FIG. 2A shows the device where the Instrument is a Thermal Expression Instrument, herein referred to as the Expression Instrument, with the Expression Instrument installed and fully closed. Shown are the thermally controlled part of the Expression Instrument (11) which is made of a highly thermally-conductive material, the indents in that part which engage the levers (10); the unheated part of the Expression Instrument (12) which is made of a combination of a non-thermally-conductive material such as plastic for the main portion including the lever, and either a metallic, plastic or elastomer material for the patient contacting portion (“paddle”) (40); and the Expression Instrument spring (13). The unheated part of the Expression Instrument (12) comprises an aperture (44) wherein the heated part (11) is extended therethrough. The heated and unheated parts contain matched paddles (40), (41) which compress tissue such as an eyelid together when the handle portion (43) of the unheated part is compressed by the user against the spring (13). The heated paddle (40) and the unheated paddle (41) come together upon compression by pressing of the handle (43). The paddles (40), (41) may have small, thin, flat, and smooth surfaces oriented such that they can press together and compress tissue without inflicting injuries to the tissue. The spring (13) loads the Expression Instrument (11) such that it is normally in the open position.

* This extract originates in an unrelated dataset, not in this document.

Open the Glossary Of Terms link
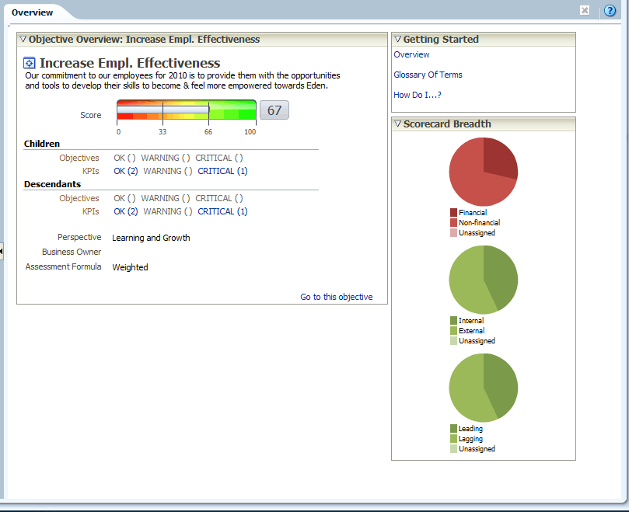629x512 pixels. [x=428, y=75]
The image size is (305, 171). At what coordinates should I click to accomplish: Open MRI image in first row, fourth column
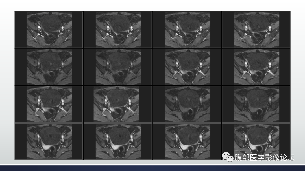pyautogui.click(x=256, y=30)
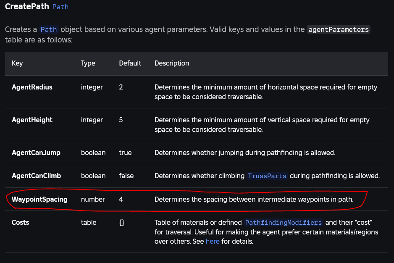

In another embodiment of the Expression Instrument, both paddles may be thermally controlled in order to apply heat equally to the tissue being compressed.
In certain patient cases, including the expression of Meibomian Glands, limiting the compression force imparted to the eyelid is important to reduce trauma during the expression procedure. The amount of force compressing the paddles together may be limited by limiting the stroke of the lever and utilizing the elastic characteristics of the unheated assembly to produce an effective spring force. In one embodiment, limiting of the stroke may be made to be user-adjustable with the addition of a suitable mechanism such as with a thumb screw (9) shown in FIG. 2B, where in this example the distance from the bottom of the thumbscrew to the Housing (3) is adjustable, thus limiting elastic deflection of the unheated assembly (12). In another embodiment, the limit of the stroke may instead be fixed by designing a hard stop in the lever mechanism such as is shown in FIG. 2C whereby the effective spring force is the result of the tip of the lever portion of the unheated assembly (12) deflecting the distance ‘A’ until it contacts the Housing (3), this distance ‘A’ being predetermined to provide adequate maximum paddle compression force in general. Other compression force limiting mechanisms may be utilized instead of utilizing the elastic characteristics of the unheated assembly, for example by using a separate adjustable or non-adjustable compression, extension or torsional spring.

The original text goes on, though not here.